Devido ao caráter Estrutural da Intervenção, muitas vezes, é necessário o
remanejamento ou a remoção de moradias das vilas, em função das condições de
habitabilidade e da situação jurídica e ambiental das edificações. Assim, o diagnóstico
estabelecido pelo PGE irá também identificar e quantificar as remoções e as
possibilidades de reassentamento das habitações. Assim, por meio do Plano Global
Específico, é criada uma política de investimentos progressivos nas áreas atendidas.
Essa política visa a consolidar, definitivamente, as áreas de vilas e de favelas e a
superar os antigos modelos que dispunham de intervenções pontuais e desarticuladas.

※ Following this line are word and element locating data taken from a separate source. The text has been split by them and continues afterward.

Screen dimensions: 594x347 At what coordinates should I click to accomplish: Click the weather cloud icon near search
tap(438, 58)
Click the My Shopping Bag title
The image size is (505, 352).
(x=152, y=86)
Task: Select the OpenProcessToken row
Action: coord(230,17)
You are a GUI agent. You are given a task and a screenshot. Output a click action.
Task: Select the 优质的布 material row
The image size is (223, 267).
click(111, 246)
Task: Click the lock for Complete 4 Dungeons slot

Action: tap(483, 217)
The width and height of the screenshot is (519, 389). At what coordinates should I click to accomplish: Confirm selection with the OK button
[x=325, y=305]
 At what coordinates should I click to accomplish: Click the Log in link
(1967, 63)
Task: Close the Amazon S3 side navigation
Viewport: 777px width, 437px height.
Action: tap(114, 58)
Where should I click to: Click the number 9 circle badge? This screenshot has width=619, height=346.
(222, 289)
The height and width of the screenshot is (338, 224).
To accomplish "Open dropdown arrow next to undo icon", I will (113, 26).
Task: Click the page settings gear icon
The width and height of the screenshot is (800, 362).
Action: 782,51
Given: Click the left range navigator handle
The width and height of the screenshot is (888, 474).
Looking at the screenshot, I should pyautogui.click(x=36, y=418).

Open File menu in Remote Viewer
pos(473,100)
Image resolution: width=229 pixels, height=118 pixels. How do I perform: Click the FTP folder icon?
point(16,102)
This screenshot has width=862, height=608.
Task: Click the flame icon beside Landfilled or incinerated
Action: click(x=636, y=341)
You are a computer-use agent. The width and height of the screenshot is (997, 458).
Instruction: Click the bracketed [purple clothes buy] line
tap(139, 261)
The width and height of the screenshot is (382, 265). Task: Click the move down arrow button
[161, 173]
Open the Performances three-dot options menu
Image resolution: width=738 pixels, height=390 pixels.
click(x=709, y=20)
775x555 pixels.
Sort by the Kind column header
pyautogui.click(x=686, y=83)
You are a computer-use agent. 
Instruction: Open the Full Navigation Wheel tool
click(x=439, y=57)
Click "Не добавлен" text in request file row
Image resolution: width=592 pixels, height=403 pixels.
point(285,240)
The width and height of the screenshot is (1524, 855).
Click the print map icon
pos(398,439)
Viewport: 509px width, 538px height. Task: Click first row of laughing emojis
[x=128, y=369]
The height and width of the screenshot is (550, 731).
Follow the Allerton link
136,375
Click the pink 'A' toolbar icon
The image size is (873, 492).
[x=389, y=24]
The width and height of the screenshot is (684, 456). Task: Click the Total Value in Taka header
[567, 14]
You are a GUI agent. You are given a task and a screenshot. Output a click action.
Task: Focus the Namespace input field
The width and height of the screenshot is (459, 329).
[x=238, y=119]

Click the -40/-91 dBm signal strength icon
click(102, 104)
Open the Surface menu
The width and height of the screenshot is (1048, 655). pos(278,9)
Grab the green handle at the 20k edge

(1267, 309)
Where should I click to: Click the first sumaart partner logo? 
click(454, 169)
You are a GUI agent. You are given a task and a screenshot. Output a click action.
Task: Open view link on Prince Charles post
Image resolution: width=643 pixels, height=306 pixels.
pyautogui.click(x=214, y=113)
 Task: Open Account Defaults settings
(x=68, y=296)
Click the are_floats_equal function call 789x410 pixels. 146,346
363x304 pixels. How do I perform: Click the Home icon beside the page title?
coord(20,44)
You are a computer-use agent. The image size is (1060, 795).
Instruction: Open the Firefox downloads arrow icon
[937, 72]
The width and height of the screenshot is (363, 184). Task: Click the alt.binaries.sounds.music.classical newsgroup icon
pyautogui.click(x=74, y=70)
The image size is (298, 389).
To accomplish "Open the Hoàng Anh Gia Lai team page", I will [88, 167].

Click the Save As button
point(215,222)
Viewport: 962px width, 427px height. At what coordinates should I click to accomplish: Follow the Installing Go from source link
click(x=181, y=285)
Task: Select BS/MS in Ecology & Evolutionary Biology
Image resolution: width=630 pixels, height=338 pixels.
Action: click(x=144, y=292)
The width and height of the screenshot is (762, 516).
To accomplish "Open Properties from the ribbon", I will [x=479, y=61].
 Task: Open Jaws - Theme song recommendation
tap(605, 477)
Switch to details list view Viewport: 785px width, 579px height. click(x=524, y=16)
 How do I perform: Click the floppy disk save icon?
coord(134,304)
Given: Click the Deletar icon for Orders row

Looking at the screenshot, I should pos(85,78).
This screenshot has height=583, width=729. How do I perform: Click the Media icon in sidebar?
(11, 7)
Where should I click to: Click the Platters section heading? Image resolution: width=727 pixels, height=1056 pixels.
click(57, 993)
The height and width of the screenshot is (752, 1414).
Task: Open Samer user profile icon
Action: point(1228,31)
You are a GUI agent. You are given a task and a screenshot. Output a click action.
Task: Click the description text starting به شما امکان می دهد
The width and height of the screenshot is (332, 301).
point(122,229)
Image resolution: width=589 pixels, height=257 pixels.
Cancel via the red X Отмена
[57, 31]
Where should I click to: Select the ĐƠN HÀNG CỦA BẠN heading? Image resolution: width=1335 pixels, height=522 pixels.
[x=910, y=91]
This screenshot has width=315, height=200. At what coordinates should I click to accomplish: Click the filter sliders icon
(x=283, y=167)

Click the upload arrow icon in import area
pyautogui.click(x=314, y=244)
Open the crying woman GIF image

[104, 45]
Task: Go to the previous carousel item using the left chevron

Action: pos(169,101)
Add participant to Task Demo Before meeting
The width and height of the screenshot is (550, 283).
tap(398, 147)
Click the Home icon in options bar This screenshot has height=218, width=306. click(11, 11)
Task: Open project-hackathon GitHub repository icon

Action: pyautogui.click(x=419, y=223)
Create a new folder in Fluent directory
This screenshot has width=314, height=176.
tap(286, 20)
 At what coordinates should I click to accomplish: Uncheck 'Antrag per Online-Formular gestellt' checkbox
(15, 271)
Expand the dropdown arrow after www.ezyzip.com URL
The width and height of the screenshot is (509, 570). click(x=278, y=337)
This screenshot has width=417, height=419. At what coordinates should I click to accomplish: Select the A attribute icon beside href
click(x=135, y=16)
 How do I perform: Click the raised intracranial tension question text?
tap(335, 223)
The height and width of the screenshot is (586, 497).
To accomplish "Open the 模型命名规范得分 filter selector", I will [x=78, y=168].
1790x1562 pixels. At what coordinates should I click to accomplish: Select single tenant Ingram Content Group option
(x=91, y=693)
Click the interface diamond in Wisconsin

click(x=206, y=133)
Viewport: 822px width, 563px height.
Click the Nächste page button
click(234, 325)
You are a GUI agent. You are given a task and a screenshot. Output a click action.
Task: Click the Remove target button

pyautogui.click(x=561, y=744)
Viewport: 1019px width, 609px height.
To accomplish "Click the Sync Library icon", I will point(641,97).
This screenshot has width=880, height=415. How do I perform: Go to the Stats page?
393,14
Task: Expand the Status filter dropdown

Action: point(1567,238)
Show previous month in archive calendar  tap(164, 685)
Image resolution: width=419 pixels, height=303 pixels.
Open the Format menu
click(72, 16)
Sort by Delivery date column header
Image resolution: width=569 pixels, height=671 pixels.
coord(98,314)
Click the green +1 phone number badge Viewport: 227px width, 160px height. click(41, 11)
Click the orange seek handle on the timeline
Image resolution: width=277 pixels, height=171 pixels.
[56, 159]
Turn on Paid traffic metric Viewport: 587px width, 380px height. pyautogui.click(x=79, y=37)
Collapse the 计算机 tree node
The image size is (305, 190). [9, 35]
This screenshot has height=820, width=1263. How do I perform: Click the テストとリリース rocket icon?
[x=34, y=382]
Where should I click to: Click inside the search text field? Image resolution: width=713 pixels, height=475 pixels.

As propostas de ação, para cada área na qual foi feito o PGE, podem ser divididas
dentro de três eixos principais, assim estabelecidos: recuperação urbanístico-ambiental;
regularização fundiária; desenvolvimento sócio-organizativo. O eixo de recuperação
urbanístico-ambiental está submetido à legislação ambiental da região e contempla as
ações que promovem a melhoria nas condições de habitabilidade das edificações; na
abertura de vias de acesso; no provimento dos sistemas de abastecimento de água e
de esgotamento sanitário. Já o eixo de ação de regularização fundiária realiza ações de
provimento da documentação necessária para a titulação e posse das edificações; do
reparcelamento das áreas, entre outras. Finalmente, o eixo de trabalho
desenvolvimento sócio-organizativo contempla as medidas que promovem a melhoria
das relações entre os moradores; as lideranças e o poder público, contribuindo,
significativamente, para a organização desses locais.
38
A metodologia de execução do PGE considera os três eixos de ação trabalhados de
forma integrada, promovendo a intervenção estrutural nas áreas, sendo que o produto
final do trabalho é entregar à cidade a área urbanizada e legalizada. Esse produto final
foi dividido em três entregas para facilitar o seu gerenciamento: levantamento de dados;
diagnósticos e propostas. Assim, o levantamento de dados físico, jurídico e ambiental e,
posteriormente, uma avaliação física, jurídica e ambiental possibilita a concretização de
um macro diagnóstico integrado, o qual dará subsídio à promoção das estratégias de
ação, tais como: obras; acompanhamento social; regularização fundiária;
hierarquização das obras e ações; definição das etapas de implantação e dos custos
preliminares.
39
3 - CARACTERIZAÇÃO DA VILA ACABA MUNDO
“Por alli vão os mais pobres, os mais necessitados, aquelles que, pagando duramente alguns palmos de terreno, adquirem o direito de escavar as encostas do morro e fincar com quatro moirões os quatro pilares do seu palacete. Os casebres espalham-se por todo o morro; mais unidos na base, espaçam-se em se subindo pela rua (!) da Igreja ou pela rua (!) do Mirante, euphemismos pelos quaes se dão a conhecer uns caminhos estreitos e sinuosos que dão difícil acesso à chapada do morro. Alli não moram apenas os desordeiros e os fascínoras como a legenda (que já a tem a Favella) espalhou; alli moram também operários laboriosos que a falta ou a carestia dos cômodos atira para esses logares altos, onde se goza de uma barateza relativa e de uma suave viração que sopra continuamente, dulcificando a rudeza da habitação”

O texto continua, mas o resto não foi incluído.